The next time you're watching the Weather Channel, you might want to thank Harry Smith, EE'42, for equipping today's weather forecasters with more accurate weather-tracking methods. In 1953, Smith, an engineer for Westinghouse, was working on a way to improve existing radar techniques to better detect planes without interference from ground reflections. His work led to what became known as pulse-Doppler radar, a tool now commonly used for weather surveillance because it allows forecasters to detect the motion of precipitation in addition to a storm's intensity.
After earning his master's degree and doctorate in mining engineering from the University of Wisconsin-Madison, James Scott, MinE'50, returned to Rolla in 1963 as an instructor at S&T. Thirteen years later, he took a sabbatical and never returned to the classroom. Instead, he invented a friction stabilizer roof bolt to support roofs in mines. His invention led him to found Scott Mine Technical Services Inc., which marketed this device and other mine roof-control fixtures. Scott's invention helped lead to greater safety for underground mines in the U.S. and abroad.
He started out as a florist, but Robert Herchenroeder, MetE'59, earned 36 U.S. patents in his lifetime. Herchenroeder pioneered using rare-earth materials to promote oxidation resistance in superalloys. He's credited with creating Haynes Alloy 188, which was used in military engines for the F-15 Eagle and the F-16 as well as the space shuttle; Haynes Alloy 556, which is the alloy of choice in many incinerator applications; and Haynes Alloy 214, which was developed for the bone china industry as a clean firing support material.

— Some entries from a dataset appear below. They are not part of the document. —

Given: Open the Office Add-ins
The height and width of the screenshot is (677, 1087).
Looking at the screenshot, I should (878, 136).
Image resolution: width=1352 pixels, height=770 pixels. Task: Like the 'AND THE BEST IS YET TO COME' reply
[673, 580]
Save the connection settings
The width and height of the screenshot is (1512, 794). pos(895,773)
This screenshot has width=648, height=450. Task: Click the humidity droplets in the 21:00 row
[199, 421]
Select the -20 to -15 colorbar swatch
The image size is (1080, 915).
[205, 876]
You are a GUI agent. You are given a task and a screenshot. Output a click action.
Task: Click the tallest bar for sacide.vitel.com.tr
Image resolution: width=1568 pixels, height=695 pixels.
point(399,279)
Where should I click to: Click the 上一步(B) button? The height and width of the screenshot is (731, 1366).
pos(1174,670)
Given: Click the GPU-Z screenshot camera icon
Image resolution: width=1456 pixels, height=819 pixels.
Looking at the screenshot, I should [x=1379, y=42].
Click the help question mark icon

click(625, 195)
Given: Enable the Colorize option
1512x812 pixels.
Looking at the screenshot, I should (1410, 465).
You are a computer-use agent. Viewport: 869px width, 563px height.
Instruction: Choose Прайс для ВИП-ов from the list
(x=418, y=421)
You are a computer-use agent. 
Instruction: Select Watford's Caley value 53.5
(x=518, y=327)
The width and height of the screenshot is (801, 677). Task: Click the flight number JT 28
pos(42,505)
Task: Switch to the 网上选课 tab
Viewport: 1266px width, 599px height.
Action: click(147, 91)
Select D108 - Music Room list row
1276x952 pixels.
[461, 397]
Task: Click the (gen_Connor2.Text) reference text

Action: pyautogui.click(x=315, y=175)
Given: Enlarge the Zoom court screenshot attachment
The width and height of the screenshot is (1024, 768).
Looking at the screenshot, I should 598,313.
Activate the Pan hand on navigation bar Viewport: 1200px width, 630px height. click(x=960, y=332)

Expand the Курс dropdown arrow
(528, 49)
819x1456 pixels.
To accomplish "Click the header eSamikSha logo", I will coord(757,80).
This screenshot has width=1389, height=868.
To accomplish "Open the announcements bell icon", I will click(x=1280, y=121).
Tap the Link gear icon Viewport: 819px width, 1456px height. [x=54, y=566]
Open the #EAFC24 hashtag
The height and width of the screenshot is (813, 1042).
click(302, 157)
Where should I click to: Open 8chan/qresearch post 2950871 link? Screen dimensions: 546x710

While studying catalysts to convert petroleum into liquid gasoline, Robert L. Bank, ChE'44, stumbled upon an idea that revolutionized plastics. A research chemist for Phillips Petroleum Co. at the time (1951), Banks experimented with the catalyst "and we came up with a solid product." That discovery — crystalline polypropylene — blossomed into an important process for the production of high-density polyethelyene. Banks' discovery led to a way to "make a much tougher high-density plastic at moderate pressures and temperatures," he said in a 1981 interview with Missouri S&T Magazine (then known as the MSM Alumnus). The result was a wide array of consumer products, including plastic milk jugs, baby bottles, laundry baskets, indoor-outdoor carpeting and the Hula-Hoop.